▶ **Task to carry out**: Your answer must be an exact copy of the data below.

==== Data for this task

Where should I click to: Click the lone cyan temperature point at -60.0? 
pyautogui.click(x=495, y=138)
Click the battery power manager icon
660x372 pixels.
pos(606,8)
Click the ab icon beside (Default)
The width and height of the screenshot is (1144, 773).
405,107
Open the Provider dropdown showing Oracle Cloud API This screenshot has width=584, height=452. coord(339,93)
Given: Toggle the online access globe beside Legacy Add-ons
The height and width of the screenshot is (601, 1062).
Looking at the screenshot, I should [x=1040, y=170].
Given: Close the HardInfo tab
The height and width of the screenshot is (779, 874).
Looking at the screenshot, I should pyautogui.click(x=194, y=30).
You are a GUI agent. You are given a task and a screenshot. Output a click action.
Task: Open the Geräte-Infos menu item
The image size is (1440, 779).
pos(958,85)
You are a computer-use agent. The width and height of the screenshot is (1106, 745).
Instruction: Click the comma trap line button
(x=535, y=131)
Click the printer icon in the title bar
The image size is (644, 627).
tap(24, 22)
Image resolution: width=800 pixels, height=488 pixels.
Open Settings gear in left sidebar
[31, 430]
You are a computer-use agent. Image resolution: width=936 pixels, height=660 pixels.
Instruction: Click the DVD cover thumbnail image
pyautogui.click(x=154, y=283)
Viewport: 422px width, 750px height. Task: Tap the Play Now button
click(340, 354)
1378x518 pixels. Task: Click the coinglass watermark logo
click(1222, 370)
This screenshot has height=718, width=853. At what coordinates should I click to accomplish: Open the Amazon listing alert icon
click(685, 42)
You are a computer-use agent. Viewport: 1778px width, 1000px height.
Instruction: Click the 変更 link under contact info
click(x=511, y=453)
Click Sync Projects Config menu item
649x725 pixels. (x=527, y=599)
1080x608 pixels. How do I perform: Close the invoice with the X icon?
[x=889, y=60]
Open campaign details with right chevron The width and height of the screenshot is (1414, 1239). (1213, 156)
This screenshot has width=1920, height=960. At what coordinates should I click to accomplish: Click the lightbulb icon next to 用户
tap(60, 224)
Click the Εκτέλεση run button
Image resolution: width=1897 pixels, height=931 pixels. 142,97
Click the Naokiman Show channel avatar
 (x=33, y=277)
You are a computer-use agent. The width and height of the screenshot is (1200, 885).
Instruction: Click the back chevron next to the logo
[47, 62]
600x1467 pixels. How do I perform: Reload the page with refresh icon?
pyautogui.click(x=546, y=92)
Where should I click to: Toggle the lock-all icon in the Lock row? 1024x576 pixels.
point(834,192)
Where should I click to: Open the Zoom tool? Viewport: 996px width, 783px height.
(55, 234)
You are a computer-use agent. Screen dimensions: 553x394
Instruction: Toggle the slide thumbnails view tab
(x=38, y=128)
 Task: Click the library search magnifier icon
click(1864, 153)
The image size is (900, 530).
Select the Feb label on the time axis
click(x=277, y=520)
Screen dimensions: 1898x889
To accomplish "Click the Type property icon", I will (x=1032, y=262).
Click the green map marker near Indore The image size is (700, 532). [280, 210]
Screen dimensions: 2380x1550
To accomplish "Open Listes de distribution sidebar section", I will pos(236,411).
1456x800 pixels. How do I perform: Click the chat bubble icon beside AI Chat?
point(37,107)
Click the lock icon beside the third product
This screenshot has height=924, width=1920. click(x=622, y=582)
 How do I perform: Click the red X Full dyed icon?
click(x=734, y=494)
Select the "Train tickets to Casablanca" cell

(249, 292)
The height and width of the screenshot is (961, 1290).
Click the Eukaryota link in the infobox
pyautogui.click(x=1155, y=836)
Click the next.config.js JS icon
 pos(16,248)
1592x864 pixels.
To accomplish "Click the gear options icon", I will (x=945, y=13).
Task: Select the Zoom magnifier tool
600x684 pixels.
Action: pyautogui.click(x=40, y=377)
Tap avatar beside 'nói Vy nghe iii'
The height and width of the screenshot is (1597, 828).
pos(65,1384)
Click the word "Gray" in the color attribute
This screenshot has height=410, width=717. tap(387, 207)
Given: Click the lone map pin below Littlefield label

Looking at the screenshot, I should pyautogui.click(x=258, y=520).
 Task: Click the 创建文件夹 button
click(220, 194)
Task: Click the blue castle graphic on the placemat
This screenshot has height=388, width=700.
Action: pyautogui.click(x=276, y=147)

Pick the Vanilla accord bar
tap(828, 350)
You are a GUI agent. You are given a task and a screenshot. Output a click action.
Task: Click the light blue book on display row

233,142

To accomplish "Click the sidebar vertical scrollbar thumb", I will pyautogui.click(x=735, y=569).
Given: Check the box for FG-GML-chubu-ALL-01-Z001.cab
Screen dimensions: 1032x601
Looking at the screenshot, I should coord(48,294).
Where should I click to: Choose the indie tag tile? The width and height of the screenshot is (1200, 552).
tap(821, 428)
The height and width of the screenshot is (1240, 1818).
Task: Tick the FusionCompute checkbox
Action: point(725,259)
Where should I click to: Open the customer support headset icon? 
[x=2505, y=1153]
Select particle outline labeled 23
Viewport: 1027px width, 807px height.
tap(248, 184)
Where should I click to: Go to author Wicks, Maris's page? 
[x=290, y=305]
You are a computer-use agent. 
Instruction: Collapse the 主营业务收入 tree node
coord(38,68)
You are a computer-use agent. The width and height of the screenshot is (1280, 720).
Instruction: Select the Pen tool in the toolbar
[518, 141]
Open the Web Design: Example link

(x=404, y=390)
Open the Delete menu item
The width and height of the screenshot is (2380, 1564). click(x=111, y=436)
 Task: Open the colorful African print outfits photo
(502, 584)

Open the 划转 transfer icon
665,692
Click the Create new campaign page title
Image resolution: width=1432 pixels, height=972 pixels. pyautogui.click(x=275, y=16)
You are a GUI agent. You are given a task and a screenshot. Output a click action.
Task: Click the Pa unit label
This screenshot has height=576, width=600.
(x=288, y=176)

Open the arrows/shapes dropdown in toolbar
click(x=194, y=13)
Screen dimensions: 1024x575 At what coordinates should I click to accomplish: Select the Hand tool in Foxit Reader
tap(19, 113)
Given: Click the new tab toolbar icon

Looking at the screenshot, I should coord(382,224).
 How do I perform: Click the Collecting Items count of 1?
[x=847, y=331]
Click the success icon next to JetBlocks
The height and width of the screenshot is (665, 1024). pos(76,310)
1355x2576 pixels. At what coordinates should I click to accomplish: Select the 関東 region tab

========

▶ **Answer to the exercise**:
Where should I click to: Click the lone cyan temperature point at -60.0? 
pyautogui.click(x=495, y=138)
Click the battery power manager icon
660x372 pixels.
pos(606,8)
Click the ab icon beside (Default)
The width and height of the screenshot is (1144, 773).
405,107
Open the Provider dropdown showing Oracle Cloud API This screenshot has width=584, height=452. coord(339,93)
Given: Toggle the online access globe beside Legacy Add-ons
The height and width of the screenshot is (601, 1062).
Looking at the screenshot, I should [x=1040, y=170].
Given: Close the HardInfo tab
The height and width of the screenshot is (779, 874).
Looking at the screenshot, I should pyautogui.click(x=194, y=30).
You are a GUI agent. You are given a task and a screenshot. Output a click action.
Task: Open the Geräte-Infos menu item
The image size is (1440, 779).
pos(958,85)
You are a computer-use agent. The width and height of the screenshot is (1106, 745).
Instruction: Click the comma trap line button
(x=535, y=131)
Click the printer icon in the title bar
The image size is (644, 627).
tap(24, 22)
Image resolution: width=800 pixels, height=488 pixels.
Open Settings gear in left sidebar
[31, 430]
You are a computer-use agent. Image resolution: width=936 pixels, height=660 pixels.
Instruction: Click the DVD cover thumbnail image
pyautogui.click(x=154, y=283)
Viewport: 422px width, 750px height. Task: Tap the Play Now button
click(340, 354)
1378x518 pixels. Task: Click the coinglass watermark logo
click(1222, 370)
This screenshot has height=718, width=853. At what coordinates should I click to accomplish: Open the Amazon listing alert icon
click(685, 42)
You are a computer-use agent. Viewport: 1778px width, 1000px height.
Instruction: Click the 変更 link under contact info
click(x=511, y=453)
Click Sync Projects Config menu item
649x725 pixels. (x=527, y=599)
1080x608 pixels. How do I perform: Close the invoice with the X icon?
[x=889, y=60]
Open campaign details with right chevron The width and height of the screenshot is (1414, 1239). (1213, 156)
This screenshot has width=1920, height=960. At what coordinates should I click to accomplish: Click the lightbulb icon next to 用户
tap(60, 224)
Click the Εκτέλεση run button
Image resolution: width=1897 pixels, height=931 pixels. 142,97
Click the Naokiman Show channel avatar
 (x=33, y=277)
You are a computer-use agent. The width and height of the screenshot is (1200, 885).
Instruction: Click the back chevron next to the logo
[47, 62]
600x1467 pixels. How do I perform: Reload the page with refresh icon?
pyautogui.click(x=546, y=92)
Where should I click to: Toggle the lock-all icon in the Lock row? 1024x576 pixels.
point(834,192)
Where should I click to: Open the Zoom tool? Viewport: 996px width, 783px height.
(55, 234)
You are a computer-use agent. Screen dimensions: 553x394
Instruction: Toggle the slide thumbnails view tab
(x=38, y=128)
 Task: Click the library search magnifier icon
click(1864, 153)
The image size is (900, 530).
Select the Feb label on the time axis
click(x=277, y=520)
Screen dimensions: 1898x889
To accomplish "Click the Type property icon", I will (x=1032, y=262).
Click the green map marker near Indore The image size is (700, 532). [280, 210]
Screen dimensions: 2380x1550
To accomplish "Open Listes de distribution sidebar section", I will pos(236,411).
1456x800 pixels. How do I perform: Click the chat bubble icon beside AI Chat?
point(37,107)
Click the lock icon beside the third product
This screenshot has height=924, width=1920. click(x=622, y=582)
 How do I perform: Click the red X Full dyed icon?
click(x=734, y=494)
Select the "Train tickets to Casablanca" cell

(249, 292)
The height and width of the screenshot is (961, 1290).
Click the Eukaryota link in the infobox
pyautogui.click(x=1155, y=836)
Click the next.config.js JS icon
 pos(16,248)
1592x864 pixels.
To accomplish "Click the gear options icon", I will (x=945, y=13).
Task: Select the Zoom magnifier tool
600x684 pixels.
Action: pyautogui.click(x=40, y=377)
Tap avatar beside 'nói Vy nghe iii'
The height and width of the screenshot is (1597, 828).
pos(65,1384)
Click the word "Gray" in the color attribute
This screenshot has height=410, width=717. tap(387, 207)
Given: Click the lone map pin below Littlefield label

Looking at the screenshot, I should pyautogui.click(x=258, y=520).
 Task: Click the 创建文件夹 button
click(220, 194)
Task: Click the blue castle graphic on the placemat
This screenshot has height=388, width=700.
Action: pyautogui.click(x=276, y=147)

Pick the Vanilla accord bar
tap(828, 350)
You are a GUI agent. You are given a task and a screenshot. Output a click action.
Task: Click the light blue book on display row

233,142

To accomplish "Click the sidebar vertical scrollbar thumb", I will pyautogui.click(x=735, y=569).
Given: Check the box for FG-GML-chubu-ALL-01-Z001.cab
Screen dimensions: 1032x601
Looking at the screenshot, I should coord(48,294).
Where should I click to: Choose the indie tag tile? The width and height of the screenshot is (1200, 552).
tap(821, 428)
The height and width of the screenshot is (1240, 1818).
Task: Tick the FusionCompute checkbox
Action: point(725,259)
Where should I click to: Open the customer support headset icon? 
[x=2505, y=1153]
Select particle outline labeled 23
Viewport: 1027px width, 807px height.
tap(248, 184)
Where should I click to: Go to author Wicks, Maris's page? 
[x=290, y=305]
You are a computer-use agent. 
Instruction: Collapse the 主营业务收入 tree node
coord(38,68)
You are a computer-use agent. The width and height of the screenshot is (1280, 720).
Instruction: Select the Pen tool in the toolbar
[518, 141]
Open the Web Design: Example link

(x=404, y=390)
Open the Delete menu item
The width and height of the screenshot is (2380, 1564). click(x=111, y=436)
 Task: Open the colorful African print outfits photo
(502, 584)

Open the 划转 transfer icon
665,692
Click the Create new campaign page title
Image resolution: width=1432 pixels, height=972 pixels. pyautogui.click(x=275, y=16)
You are a GUI agent. You are given a task and a screenshot. Output a click action.
Task: Click the Pa unit label
This screenshot has height=576, width=600.
(x=288, y=176)

Open the arrows/shapes dropdown in toolbar
click(x=194, y=13)
Screen dimensions: 1024x575 At what coordinates should I click to accomplish: Select the Hand tool in Foxit Reader
tap(19, 113)
Given: Click the new tab toolbar icon

Looking at the screenshot, I should coord(382,224).
 How do I perform: Click the Collecting Items count of 1?
[x=847, y=331]
Click the success icon next to JetBlocks
The height and width of the screenshot is (665, 1024). pos(76,310)
1355x2576 pixels. At what coordinates should I click to accomplish: Select the 関東 region tab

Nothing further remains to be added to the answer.